(Beginning of Passage to read)

Tortoises can live for almost 200 years, clams for more than 500. Some trees have been known to last thousands of years. But how’s this for longevity? A new study published in the journal Geology by a research group from West Virginia University showed convincingly that microorganisms found in a salt rock in Australia have survived for 830 million years.
The results are remarkable on several accounts. It extends the record for how long bacteria can remain viable in fluid inclusions — that is, microscopic bubbles — within rocks by nearly 500 million years. (The previous record holder was from a 250-million-year-old salt rock.) And perhaps more surprising, the recovered microorganisms included not only bacteria, but more complex microorganisms like algae and fungi.
The obvious question is how microorganisms can survive for such a long time. The authors could not provide a clear answer, but bacteria are known to go dormant, forming spores that require little or no energy expenditure over time. Even non-spore forming microbes are known to lower their metabolic rate to near zero, which also allows them to become dormant. Perhaps some of the microorganisms originally trapped in the Australian rock died, providing food for the remaining microbes. Although the exact mechanism is unknown at this time, it seems clear that the fluids inside the salt inclusions serve as a microhabitat for the trapped microbes, which allowed for the exceptional preservation of organic matter over millions of years.
Salts aren’t just good preservatives. They also support active life. The most common way they do that is by lowering the freezing point of water so that it stays liquid in very cold environments, on Earth and possibly elsewhere. Some salt-adapted microbes can live in a saturated sodium chloride solution with a freezing point of -21o C (-6o F). At least one bacterium, Planococcus halocryophilus, is able to metabolize at this low temperature. Perchlorates found in Chile’s Atacama Desert, Antarctica, and even on Mars can suppress the freezing point of water even further, although microorganisms don’t seem to be able to tolerate them as well as solutions made of chloride salts.
In the driest areas of the Atacama, microbes rely on the ability of certain salts such as halite — the same thing as table salt, chemically speaking — to attract water directly from the atmosphere. (This hygroscopic property is why salt gets clumpy if you leave it in humid air for too long.) The effect becomes even more pronounced in hyper-arid deserts. The salt absorbs so much moisture that some of it dissolves and forms a solution, a process called deliquescence. This is how microbes can survive in a place where it may only rain once every decade.
Of Mars and microbes
These water-hoarding properties of salt would be extremely valuable for Martian organisms, if they exist. Early Mars was warmer and wetter than it is today, and liquid water existed on its surface as recently as two billion years ago (or perhaps even more recently). Surface life might have gone extinct when the planet dried up, but perhaps its organic remnants can still be found in entombed salt crystals. If we are really lucky, perhaps we can even find preserved, viable microorganisms on Mars today.
There’s a more exciting possibility. If life was able to hang on after the last lakes on Mars evaporated and the planet turned cold and dry, salts may have kept pockets of water above the freezing point in locations like the bottom of the Valles Marineris Canyon, caves known as lava tubes, or just beneath the Martian surface. Microbial holdouts from the planet’s wet period could have adapted to desert conditions with the help of hygroscopic salts like halite, and super-salty environments may have become the last outposts of life. Three years ago, at a NASA-organized workshop to discuss the possibility of Martian life existing today, salt environments were recognized as one of the four potential niches for life on Mars, the others being caves, ice, and the deep subsurface.

(End of Passage to read)

*Task details:* According to the article on ancient salt-trapped microbes, how old was the salt rock that held the previous record for viable bacteria in fluid inclusions? The entries that come next are separate material with no connection to the article on ancient salt-trapped microbes.

(Beginning of Data extract)

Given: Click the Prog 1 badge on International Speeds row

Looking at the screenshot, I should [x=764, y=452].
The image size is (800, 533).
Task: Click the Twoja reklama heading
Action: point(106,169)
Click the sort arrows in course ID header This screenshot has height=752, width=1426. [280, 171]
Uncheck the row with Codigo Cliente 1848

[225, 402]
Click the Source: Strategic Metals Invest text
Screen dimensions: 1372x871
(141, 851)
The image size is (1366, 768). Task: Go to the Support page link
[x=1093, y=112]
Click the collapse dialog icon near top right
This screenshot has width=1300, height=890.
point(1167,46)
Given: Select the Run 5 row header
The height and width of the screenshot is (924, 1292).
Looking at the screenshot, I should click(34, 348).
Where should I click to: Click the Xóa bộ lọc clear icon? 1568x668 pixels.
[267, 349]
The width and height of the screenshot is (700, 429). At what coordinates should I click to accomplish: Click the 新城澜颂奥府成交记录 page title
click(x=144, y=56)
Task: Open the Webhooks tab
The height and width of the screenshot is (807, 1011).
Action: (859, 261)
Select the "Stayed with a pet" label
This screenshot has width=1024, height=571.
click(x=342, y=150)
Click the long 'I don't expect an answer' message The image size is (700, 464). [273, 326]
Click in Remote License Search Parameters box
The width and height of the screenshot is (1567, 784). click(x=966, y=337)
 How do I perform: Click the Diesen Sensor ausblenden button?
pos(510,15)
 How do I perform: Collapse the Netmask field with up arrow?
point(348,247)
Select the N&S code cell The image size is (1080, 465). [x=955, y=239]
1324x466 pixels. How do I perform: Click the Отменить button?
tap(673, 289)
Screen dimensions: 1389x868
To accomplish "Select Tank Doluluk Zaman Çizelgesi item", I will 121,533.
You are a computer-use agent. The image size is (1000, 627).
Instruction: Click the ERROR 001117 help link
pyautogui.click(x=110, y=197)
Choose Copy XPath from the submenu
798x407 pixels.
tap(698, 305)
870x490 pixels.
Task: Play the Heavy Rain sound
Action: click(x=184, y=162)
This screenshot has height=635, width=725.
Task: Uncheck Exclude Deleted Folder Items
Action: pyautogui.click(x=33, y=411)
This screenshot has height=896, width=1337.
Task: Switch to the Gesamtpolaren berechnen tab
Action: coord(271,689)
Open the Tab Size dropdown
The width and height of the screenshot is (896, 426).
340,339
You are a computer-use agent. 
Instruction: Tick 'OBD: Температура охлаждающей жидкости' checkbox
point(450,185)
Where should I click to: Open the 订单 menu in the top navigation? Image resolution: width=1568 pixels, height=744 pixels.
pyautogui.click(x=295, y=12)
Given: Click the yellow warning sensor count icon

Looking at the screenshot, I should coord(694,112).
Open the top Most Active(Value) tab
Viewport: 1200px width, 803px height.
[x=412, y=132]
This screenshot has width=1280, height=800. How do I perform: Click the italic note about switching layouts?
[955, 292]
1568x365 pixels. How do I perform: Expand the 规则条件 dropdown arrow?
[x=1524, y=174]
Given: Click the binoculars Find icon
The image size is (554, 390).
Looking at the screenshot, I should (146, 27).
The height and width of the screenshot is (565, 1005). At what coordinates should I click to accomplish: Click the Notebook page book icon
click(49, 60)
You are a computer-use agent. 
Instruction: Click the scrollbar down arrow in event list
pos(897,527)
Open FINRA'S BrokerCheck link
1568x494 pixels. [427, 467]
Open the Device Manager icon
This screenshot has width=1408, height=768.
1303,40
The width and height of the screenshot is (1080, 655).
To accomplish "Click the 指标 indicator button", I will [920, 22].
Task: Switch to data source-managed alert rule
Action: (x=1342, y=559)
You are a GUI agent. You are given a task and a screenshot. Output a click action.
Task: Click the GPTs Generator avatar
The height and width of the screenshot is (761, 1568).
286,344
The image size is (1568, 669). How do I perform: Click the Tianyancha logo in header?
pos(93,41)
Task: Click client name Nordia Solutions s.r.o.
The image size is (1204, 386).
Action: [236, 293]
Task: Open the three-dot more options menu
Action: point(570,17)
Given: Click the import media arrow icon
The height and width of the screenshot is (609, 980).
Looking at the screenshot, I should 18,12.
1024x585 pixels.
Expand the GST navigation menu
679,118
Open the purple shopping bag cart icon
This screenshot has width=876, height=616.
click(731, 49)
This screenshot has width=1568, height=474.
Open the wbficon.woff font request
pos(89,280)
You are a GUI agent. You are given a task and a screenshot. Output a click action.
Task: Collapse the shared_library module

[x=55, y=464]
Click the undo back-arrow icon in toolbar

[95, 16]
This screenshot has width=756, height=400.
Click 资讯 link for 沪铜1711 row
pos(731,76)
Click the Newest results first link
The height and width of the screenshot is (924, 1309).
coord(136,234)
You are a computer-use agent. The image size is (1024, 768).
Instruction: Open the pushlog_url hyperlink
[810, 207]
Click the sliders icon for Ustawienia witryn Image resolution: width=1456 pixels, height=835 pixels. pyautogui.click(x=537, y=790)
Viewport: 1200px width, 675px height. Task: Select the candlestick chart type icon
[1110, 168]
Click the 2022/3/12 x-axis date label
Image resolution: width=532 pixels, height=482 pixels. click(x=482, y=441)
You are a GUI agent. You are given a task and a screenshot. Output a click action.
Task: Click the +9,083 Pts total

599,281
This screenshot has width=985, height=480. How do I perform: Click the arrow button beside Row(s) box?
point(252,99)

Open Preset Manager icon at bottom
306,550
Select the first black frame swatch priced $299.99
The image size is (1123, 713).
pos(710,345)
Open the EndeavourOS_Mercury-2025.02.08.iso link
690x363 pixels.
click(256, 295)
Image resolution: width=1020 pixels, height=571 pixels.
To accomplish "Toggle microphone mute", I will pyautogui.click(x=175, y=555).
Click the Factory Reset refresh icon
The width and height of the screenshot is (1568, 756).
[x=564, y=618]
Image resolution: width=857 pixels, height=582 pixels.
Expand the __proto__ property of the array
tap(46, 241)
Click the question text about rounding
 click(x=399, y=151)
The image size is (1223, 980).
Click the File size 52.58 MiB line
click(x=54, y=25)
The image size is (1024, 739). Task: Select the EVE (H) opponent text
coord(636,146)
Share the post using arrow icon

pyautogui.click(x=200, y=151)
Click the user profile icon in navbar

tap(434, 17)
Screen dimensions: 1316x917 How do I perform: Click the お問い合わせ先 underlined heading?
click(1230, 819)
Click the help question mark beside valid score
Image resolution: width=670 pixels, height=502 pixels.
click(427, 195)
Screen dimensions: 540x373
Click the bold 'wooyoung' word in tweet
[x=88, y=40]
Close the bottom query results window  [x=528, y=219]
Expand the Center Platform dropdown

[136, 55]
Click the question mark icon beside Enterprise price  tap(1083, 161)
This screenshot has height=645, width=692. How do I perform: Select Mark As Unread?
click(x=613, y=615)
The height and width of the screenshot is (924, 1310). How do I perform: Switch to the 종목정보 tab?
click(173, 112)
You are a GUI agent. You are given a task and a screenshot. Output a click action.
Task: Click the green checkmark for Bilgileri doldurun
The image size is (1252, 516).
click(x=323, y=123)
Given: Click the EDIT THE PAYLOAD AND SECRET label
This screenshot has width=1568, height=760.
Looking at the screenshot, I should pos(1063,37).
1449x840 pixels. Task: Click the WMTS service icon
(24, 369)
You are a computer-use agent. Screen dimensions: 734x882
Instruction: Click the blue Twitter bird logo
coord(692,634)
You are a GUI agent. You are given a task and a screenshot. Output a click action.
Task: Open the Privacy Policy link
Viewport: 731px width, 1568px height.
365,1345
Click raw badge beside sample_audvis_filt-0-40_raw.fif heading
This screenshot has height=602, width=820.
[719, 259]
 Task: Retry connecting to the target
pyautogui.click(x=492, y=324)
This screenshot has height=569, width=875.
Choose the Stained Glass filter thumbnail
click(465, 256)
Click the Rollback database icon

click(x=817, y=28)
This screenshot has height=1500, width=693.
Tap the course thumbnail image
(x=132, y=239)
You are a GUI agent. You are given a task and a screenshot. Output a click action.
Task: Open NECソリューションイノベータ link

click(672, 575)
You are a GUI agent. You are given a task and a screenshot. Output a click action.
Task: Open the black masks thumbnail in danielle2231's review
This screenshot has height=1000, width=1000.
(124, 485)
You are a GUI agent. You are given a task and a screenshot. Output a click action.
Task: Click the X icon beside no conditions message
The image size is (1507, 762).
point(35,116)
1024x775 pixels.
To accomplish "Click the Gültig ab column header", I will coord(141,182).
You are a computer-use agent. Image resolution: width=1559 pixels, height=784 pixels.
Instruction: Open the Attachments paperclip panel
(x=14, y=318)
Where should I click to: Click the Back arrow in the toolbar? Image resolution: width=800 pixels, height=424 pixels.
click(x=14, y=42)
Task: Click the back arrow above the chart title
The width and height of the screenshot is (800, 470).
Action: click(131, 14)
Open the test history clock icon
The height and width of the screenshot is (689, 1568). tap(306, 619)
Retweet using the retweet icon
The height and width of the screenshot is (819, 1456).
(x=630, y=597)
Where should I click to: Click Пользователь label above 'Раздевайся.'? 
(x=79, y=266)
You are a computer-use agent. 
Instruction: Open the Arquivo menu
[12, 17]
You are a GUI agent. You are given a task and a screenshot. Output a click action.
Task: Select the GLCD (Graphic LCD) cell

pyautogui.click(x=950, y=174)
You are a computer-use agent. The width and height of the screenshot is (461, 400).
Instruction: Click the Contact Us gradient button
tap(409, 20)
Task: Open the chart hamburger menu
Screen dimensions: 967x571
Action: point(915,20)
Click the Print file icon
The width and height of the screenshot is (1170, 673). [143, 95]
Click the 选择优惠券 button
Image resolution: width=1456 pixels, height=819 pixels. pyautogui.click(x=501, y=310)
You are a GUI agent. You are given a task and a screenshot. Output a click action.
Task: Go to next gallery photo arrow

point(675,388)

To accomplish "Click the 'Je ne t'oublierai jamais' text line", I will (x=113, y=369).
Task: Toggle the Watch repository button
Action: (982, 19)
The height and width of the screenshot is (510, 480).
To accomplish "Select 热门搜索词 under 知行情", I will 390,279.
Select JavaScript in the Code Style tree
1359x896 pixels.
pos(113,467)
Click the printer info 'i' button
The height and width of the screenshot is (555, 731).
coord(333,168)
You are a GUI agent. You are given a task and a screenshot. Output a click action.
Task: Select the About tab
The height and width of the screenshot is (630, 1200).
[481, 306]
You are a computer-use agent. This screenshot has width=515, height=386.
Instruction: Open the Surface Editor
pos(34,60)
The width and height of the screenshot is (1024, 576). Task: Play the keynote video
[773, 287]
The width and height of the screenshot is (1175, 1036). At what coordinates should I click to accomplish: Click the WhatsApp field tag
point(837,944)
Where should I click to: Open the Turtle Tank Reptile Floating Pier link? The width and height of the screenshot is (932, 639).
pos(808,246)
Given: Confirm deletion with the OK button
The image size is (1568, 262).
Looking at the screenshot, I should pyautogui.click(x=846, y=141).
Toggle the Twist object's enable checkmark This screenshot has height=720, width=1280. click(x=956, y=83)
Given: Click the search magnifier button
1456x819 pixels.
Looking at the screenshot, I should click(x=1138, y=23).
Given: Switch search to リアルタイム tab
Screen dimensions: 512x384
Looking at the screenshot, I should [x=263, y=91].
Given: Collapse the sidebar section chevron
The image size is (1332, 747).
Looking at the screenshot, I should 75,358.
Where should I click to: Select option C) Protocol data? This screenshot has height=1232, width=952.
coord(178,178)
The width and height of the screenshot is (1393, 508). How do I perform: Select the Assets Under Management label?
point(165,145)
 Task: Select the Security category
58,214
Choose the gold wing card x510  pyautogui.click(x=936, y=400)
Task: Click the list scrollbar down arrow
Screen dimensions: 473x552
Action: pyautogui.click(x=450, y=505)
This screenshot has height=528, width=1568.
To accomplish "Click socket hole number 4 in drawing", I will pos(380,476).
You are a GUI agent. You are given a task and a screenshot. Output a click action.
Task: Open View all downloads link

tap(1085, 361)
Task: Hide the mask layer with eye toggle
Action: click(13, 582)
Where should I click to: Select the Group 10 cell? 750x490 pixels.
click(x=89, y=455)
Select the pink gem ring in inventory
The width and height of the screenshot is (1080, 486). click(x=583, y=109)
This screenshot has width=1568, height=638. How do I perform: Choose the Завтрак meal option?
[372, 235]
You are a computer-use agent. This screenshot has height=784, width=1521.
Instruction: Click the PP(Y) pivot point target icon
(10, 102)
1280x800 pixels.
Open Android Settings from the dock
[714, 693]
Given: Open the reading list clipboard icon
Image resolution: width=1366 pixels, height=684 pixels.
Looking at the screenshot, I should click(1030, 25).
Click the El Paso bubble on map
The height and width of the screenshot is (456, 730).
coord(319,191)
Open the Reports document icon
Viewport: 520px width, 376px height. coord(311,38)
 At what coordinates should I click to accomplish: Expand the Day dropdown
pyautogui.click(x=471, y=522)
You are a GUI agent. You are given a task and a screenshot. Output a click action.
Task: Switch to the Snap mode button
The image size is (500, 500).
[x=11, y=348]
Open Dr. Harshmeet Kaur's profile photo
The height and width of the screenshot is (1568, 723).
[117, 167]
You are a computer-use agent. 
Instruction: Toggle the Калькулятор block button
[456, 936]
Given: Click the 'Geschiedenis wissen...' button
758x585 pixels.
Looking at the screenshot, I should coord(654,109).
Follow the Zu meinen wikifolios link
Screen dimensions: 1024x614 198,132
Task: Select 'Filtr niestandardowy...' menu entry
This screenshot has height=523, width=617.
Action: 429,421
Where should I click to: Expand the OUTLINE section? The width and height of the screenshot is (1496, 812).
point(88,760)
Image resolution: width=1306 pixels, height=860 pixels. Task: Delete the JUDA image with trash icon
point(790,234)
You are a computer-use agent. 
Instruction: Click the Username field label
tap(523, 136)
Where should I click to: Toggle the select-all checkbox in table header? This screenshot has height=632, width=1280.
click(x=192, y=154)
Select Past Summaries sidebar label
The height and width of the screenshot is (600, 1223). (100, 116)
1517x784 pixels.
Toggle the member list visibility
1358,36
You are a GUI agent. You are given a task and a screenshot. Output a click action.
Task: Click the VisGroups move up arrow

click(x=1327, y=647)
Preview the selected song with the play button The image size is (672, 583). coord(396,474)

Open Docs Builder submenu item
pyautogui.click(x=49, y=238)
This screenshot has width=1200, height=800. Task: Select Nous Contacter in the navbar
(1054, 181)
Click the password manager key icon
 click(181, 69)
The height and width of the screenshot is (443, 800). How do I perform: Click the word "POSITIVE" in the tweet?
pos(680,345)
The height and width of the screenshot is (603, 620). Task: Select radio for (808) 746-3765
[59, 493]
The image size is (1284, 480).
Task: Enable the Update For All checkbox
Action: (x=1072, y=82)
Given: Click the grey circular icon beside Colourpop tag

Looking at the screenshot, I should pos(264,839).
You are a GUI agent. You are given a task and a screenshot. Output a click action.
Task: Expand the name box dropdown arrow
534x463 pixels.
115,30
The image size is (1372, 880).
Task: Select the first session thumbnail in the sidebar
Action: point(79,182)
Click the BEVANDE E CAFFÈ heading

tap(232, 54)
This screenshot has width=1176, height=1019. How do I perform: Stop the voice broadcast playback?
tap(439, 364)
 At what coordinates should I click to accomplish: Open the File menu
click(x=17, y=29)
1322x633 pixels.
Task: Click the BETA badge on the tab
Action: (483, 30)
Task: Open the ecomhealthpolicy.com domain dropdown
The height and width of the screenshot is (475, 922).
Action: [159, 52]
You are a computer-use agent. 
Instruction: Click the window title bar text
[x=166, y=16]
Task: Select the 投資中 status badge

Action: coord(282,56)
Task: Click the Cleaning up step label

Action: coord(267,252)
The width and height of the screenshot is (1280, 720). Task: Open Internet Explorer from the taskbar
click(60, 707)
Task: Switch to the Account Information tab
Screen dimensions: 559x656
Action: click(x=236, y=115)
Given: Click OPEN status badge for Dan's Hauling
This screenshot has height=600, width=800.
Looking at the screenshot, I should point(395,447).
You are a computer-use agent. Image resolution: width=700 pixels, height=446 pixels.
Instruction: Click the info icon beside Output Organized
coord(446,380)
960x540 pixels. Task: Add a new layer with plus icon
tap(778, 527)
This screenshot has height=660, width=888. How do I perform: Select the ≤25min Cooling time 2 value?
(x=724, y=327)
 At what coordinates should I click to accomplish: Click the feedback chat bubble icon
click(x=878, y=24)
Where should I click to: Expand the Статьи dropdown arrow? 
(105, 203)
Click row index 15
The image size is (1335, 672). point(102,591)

(End of Data extract)

*Expected answer:* It was 250 million years old.